┌──

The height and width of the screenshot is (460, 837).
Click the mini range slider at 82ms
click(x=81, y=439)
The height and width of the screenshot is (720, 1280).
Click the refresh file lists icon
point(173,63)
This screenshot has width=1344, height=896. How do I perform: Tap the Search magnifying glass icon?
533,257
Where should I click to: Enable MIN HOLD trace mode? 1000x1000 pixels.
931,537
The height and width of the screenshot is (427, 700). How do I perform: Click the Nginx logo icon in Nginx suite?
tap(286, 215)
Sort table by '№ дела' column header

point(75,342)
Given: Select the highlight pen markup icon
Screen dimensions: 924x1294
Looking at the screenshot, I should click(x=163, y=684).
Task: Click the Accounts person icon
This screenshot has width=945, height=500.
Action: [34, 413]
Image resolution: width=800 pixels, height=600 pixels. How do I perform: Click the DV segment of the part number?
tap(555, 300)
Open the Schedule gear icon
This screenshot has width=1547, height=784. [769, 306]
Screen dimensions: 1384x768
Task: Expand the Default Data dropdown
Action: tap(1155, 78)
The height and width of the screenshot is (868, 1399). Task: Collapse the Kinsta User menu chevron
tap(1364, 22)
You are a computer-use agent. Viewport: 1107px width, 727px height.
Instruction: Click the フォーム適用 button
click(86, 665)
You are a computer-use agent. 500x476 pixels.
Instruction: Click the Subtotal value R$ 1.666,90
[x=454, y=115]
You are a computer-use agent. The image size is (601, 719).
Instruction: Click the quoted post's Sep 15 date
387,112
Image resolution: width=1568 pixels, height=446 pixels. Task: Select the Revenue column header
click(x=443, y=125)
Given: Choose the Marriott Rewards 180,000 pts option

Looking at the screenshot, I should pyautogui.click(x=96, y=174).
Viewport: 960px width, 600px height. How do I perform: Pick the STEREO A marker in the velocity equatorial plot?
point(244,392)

└──

## Exercise directions
Copy the entries exactly as they appear.

## Answer space
The height and width of the screenshot is (460, 837).
Click the mini range slider at 82ms
click(x=81, y=439)
The height and width of the screenshot is (720, 1280).
Click the refresh file lists icon
point(173,63)
This screenshot has width=1344, height=896. How do I perform: Tap the Search magnifying glass icon?
533,257
Where should I click to: Enable MIN HOLD trace mode? 1000x1000 pixels.
931,537
The height and width of the screenshot is (427, 700). How do I perform: Click the Nginx logo icon in Nginx suite?
tap(286, 215)
Sort table by '№ дела' column header

point(75,342)
Given: Select the highlight pen markup icon
Screen dimensions: 924x1294
Looking at the screenshot, I should click(x=163, y=684).
Task: Click the Accounts person icon
This screenshot has width=945, height=500.
Action: [34, 413]
Image resolution: width=800 pixels, height=600 pixels. How do I perform: Click the DV segment of the part number?
tap(555, 300)
Open the Schedule gear icon
This screenshot has width=1547, height=784. [769, 306]
Screen dimensions: 1384x768
Task: Expand the Default Data dropdown
Action: tap(1155, 78)
The height and width of the screenshot is (868, 1399). Task: Collapse the Kinsta User menu chevron
tap(1364, 22)
You are a computer-use agent. Viewport: 1107px width, 727px height.
Instruction: Click the フォーム適用 button
click(86, 665)
You are a computer-use agent. 500x476 pixels.
Instruction: Click the Subtotal value R$ 1.666,90
[x=454, y=115]
You are a computer-use agent. The image size is (601, 719).
Instruction: Click the quoted post's Sep 15 date
387,112
Image resolution: width=1568 pixels, height=446 pixels. Task: Select the Revenue column header
click(x=443, y=125)
Given: Choose the Marriott Rewards 180,000 pts option

Looking at the screenshot, I should pyautogui.click(x=96, y=174).
Viewport: 960px width, 600px height. How do I perform: Pick the STEREO A marker in the velocity equatorial plot?
point(244,392)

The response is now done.